With the proliferation of cloud offerings in today’s marketplace, many companies are leveraging cloud-based business applications. Research shows that up to 50% of IT professionals rank security as a top reason for migrating applications to the cloud.
When considering utilizing a cloud services provider, what should you look for when evaluating vendors and their security practices? Do the security certifications really matter?
First, let’s take a look at a few of the most common cloud security certification our customers look for and what those certifications mean to you and your data:
ISO 27001 is an international standard that formally defines an Information Security Management System. When evaluating a cloud services provider, achieving ISO 27001 certification demonstrates a commitment to continually improve the security of your data and the systems that manage that data. It validates that the provider has a robust approach to maintaining the confidentiality, integrity, and availability of your data. ISO 27001 is the auditable international standard that defines the requirements to effectively manage and measure an information security management system (ISMS). One important note, when evaluating a cloud services provider on ISO 27001, there is a difference between being ‘certified’ vs being ‘compliant’. Being ISO 27001 certified means that the provider has met all of the requirements by an independent auditor. ISO compliant, however, means the provider follows the standards but haven’t been officially certified.
SSAE SOC 1 and SOC 2, which stands for Statement of Standards for Attestation Engagements 16 (a mouthful, I know) was finalized by the Auditing Standards Board of the American Institute of Certified Public Accountants (AICPA) in 2010. SSAE 16 engagements are generally performed by audit, risk, and control oriented professionals who have experience in accounting, auditing, and information security and allows an organization to have its control policies and procedures evaluated and tested by an independent party. Obtaining SSAE 16 certification provides an ability to build trust and confidence in the service delivery process for cloud providers.
FedRAMP is an assessment and authorization process used by the US Federal Government to ensure proper security is in place when accessing cloud computing products and services. Federal agencies must ensure that the cloud computing systems they use are FedRAMP certified before they can use them in production. As Mark Goldin, a CTO for Cornerstone OnDemand states, “The FedRAMP certification process is arduous, and it can take years for a vendor to achieve the “Authority to Operate" (ATO). So, if a cloud services provider is FedRAMP certified, it means their security practices and controls met a very high bar.”

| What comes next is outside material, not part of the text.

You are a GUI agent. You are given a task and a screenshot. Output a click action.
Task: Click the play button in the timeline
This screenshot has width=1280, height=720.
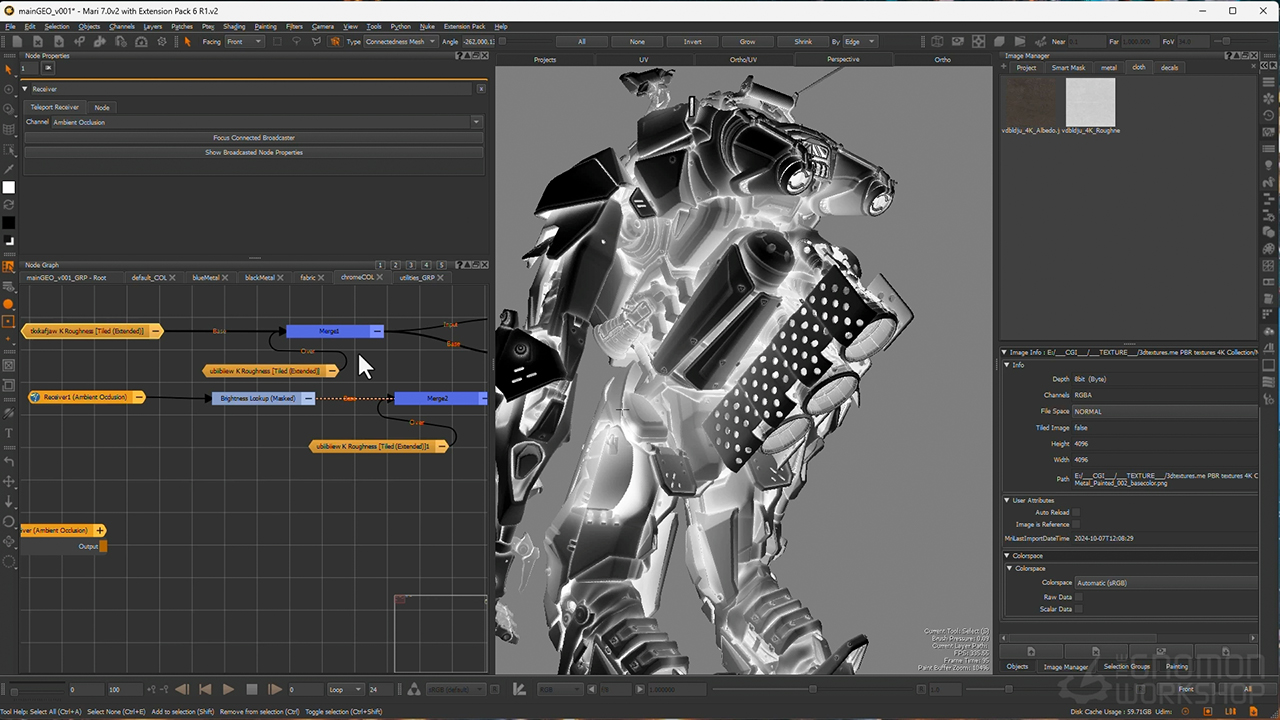[228, 689]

DFAR 252.204-7012 is titled Safeguarding Covered Defense Information and Cyber Incident Reporting and mandates the implementation of the security requirements on defense contractor systems. Contractors are contractually obligated to implement the security requirements specified by the NIST SP 800-171. The objectives of the rule are to improve information security for DoD information stored on or transiting contractor information systems as well as in a cloud environment. The clause is flowed down to subcontractors.
Overall, obtaining security certifications provides a means for cloud providers to validate the protection of data from a comprehensive array of threats, ranging from cyber-attacks to staff negligence, from natural disasters to fraud. Having certifications help organizations use industry practices as a foundation for their data security strategy. By putting systems and processes in place, organizations can guard against the risk of information security breaches or the misuse of data and provide an industry-recognized level of security and protocols.
By ascertaining these certifications with the cloud providers you are evaluating, it allows you to expedite the security assessment process knowing they have met a standard level of security, delivery and compliance to protect your data.